** Records for processing **
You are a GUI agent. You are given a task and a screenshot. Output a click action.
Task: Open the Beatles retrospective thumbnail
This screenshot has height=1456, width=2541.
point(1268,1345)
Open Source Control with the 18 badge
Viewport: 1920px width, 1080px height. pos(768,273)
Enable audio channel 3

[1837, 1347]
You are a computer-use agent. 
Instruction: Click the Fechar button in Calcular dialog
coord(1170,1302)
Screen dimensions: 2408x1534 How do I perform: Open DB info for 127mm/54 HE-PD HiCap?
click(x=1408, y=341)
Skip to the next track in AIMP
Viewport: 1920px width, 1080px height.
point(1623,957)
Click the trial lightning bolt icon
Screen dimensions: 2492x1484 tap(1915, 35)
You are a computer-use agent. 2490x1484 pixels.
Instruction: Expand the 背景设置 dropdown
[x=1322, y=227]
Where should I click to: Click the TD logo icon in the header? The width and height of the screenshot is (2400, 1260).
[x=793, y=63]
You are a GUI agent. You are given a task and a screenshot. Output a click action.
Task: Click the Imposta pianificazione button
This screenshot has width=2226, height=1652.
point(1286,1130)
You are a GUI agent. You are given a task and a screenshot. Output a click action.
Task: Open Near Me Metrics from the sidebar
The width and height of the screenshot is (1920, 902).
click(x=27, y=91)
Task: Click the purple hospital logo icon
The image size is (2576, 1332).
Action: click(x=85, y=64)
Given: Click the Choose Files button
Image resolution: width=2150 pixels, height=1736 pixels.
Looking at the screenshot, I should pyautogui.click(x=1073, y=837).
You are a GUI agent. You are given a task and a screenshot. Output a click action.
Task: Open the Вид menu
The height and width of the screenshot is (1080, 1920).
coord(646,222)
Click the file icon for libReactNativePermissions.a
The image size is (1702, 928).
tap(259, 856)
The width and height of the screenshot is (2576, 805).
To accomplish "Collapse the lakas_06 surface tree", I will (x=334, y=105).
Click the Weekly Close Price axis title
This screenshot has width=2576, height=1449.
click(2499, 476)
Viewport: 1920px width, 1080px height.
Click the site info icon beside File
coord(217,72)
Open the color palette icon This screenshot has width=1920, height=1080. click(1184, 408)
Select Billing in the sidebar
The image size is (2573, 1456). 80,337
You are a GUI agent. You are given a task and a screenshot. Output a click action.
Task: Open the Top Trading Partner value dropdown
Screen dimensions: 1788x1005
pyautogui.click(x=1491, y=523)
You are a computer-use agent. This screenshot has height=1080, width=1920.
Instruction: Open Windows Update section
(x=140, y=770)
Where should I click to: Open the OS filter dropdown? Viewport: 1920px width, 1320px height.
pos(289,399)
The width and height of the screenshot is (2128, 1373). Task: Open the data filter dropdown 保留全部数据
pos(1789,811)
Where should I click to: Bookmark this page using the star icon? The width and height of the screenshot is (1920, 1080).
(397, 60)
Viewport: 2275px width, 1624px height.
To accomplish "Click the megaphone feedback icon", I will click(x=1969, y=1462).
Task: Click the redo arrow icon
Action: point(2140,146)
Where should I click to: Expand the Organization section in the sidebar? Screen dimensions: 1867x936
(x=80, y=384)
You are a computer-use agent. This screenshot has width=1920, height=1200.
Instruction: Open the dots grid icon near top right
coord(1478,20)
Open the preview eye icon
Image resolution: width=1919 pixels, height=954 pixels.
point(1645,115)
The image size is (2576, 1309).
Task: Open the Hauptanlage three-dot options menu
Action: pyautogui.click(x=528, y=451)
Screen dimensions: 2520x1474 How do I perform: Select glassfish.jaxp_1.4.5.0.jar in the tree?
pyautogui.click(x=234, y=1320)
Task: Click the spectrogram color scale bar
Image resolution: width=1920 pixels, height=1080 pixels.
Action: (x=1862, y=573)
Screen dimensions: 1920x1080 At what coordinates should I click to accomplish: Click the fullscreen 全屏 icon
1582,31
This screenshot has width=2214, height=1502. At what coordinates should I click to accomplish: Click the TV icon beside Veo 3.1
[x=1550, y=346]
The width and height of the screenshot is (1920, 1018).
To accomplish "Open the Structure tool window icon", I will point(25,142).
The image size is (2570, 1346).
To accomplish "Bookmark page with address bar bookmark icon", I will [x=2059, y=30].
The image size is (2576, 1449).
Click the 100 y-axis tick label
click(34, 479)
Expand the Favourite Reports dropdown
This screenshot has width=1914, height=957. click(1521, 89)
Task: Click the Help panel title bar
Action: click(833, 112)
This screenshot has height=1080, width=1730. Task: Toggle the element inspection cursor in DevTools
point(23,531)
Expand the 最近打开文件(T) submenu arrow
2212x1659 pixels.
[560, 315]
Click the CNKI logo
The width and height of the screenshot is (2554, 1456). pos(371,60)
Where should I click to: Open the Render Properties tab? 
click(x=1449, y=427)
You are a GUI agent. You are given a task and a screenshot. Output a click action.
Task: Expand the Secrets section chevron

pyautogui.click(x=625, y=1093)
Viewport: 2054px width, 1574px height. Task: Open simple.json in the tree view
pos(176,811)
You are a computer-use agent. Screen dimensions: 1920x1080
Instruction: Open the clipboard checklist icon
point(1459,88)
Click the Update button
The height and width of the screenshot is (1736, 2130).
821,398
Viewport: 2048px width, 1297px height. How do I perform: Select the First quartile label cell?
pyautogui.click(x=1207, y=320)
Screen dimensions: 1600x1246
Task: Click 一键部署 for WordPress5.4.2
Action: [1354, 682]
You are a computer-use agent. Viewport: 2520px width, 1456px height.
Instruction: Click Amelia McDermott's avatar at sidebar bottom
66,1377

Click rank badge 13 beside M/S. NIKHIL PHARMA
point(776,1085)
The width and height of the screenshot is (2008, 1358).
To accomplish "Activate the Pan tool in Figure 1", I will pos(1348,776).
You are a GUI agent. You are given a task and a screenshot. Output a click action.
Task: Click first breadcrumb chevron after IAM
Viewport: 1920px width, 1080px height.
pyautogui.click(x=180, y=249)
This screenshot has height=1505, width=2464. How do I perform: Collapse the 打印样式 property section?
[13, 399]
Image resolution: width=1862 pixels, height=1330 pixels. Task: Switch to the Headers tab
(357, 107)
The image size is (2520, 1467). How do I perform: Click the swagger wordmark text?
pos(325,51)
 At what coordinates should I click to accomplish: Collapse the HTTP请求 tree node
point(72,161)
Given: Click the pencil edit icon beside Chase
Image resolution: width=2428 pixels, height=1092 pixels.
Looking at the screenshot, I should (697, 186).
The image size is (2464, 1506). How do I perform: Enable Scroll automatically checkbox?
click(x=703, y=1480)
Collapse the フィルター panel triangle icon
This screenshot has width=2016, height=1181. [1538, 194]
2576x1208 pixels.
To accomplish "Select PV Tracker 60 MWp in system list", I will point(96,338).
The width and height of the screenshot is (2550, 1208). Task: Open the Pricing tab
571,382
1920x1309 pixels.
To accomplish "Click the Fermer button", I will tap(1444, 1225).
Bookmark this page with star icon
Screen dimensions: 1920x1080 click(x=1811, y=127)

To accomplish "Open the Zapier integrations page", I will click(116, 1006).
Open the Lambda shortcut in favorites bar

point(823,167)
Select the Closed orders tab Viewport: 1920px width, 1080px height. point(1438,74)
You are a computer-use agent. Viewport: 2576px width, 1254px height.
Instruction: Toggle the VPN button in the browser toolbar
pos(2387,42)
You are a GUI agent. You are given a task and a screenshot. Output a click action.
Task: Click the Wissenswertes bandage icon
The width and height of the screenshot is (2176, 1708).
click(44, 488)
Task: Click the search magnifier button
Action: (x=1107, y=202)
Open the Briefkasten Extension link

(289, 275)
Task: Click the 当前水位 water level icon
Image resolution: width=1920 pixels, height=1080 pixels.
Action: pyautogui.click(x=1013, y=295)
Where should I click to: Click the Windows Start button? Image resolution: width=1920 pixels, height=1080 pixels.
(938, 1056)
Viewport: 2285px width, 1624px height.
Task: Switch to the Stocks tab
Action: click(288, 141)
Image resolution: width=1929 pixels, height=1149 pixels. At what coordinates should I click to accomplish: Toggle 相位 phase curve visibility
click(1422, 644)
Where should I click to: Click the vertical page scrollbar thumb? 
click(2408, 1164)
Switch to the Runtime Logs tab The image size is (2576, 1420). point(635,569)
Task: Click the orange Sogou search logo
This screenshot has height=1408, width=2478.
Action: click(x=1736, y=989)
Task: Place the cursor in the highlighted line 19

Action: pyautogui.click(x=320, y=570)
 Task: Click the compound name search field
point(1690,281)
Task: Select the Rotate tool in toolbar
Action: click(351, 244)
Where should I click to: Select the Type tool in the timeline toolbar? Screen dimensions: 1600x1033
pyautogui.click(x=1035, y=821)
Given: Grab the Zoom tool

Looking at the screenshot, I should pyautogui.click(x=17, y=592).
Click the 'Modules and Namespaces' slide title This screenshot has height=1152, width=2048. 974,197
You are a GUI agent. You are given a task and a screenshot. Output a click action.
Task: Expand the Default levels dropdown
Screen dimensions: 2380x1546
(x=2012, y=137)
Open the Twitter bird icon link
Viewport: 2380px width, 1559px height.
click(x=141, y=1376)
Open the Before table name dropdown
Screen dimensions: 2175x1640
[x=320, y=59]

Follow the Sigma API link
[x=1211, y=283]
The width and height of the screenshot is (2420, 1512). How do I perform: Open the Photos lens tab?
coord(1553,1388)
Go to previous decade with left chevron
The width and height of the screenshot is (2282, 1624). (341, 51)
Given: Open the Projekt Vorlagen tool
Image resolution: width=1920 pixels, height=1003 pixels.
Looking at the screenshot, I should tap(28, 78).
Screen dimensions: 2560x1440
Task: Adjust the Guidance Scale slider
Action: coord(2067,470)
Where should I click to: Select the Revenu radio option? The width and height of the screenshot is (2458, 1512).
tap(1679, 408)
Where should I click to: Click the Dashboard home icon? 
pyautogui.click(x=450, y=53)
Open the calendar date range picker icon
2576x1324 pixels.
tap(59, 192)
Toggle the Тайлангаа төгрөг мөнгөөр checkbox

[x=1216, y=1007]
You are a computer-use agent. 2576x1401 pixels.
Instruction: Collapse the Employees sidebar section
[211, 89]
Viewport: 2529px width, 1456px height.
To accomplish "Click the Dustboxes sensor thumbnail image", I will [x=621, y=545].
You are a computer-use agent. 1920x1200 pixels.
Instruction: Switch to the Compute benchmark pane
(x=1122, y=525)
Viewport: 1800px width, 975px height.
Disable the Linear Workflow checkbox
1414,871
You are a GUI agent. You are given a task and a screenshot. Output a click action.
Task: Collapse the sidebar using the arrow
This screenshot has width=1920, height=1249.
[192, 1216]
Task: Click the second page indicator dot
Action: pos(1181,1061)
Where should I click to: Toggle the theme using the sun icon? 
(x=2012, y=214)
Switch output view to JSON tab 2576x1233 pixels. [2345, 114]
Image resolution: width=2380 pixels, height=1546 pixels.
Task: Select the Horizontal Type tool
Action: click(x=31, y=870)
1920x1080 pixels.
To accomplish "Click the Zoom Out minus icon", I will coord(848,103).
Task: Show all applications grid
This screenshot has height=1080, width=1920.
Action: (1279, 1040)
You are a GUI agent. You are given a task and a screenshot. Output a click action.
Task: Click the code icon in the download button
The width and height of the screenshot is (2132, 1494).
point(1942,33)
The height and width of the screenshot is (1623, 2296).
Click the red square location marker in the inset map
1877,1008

** Instructions for the task **
Nothing should appear in the answer except the lines above from the line with "Instruction: Click Amelia" through the line with "Task: Click first", both included, written out exactly.

** Response area **
Instruction: Click Amelia McDermott's avatar at sidebar bottom
66,1377

Click rank badge 13 beside M/S. NIKHIL PHARMA
point(776,1085)
The width and height of the screenshot is (2008, 1358).
To accomplish "Activate the Pan tool in Figure 1", I will pos(1348,776).
You are a GUI agent. You are given a task and a screenshot. Output a click action.
Task: Click first breadcrumb chevron after IAM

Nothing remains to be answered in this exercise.